With so many factors involved, it was always going to be a difficult job, planning the Mansbridge CommunityOrchard Apple Day. Of course, the most important consideration for an outdoor event, the weather, could not really be planned for at all.
After finally arriving at a day when most people would be available, the wind, rain and the impending storm Jude (ironically the patron saint for hopeless situations) all looked like they wanted to contribute to the party.
I spent the morning watching my son playing a Mini Rugby tournament in unsheltered and windswept New Milton. Several of the event shelters and tents at this event had to be dismantled before they turned into supersized kites.
On our return journey, we passed through a massive rain storm and I began to wonder if there would be any survivors by the time we got to Mansbridge but we were relieved to see the stalwart Woodcraft Folk resolutely pressing away in the field. We quickly unloaded the hefty Community Orchard press, apple scratter and fruit pickers and joined the celebration.The children all enjoyed milling the fruit and turning the screw of the press and there was certainly no shortage of apples to process. Juice was soon pouring into containers and being glugged back like nectar by all present.
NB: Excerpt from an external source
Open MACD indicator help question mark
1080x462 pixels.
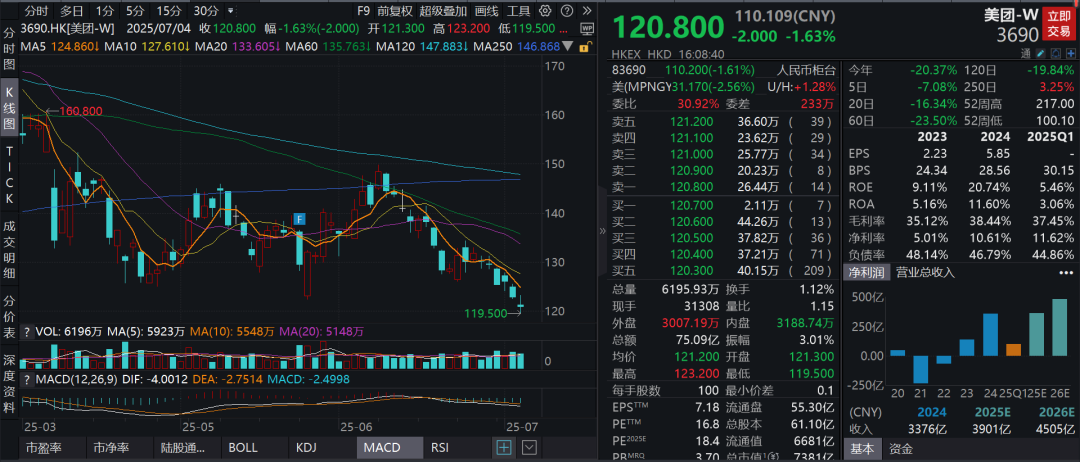click(x=28, y=377)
More apples were constantly arriving, from the pickers out amongst the trees, while the pressed remains were being shipped back to the woods, to nourish the roots for next year.
After an afternoon of fun and exertion, the light began to fail: as twilight grew near, we started to pack the equipment away, all the while wondering if Jude was about to arrive. I had to hose down the press in the dark, back at our house. There was still a great deal of fruit remaining in the trees when we left but I don't know how much of that endured the storm, to survive the 80 mph gusts during the night.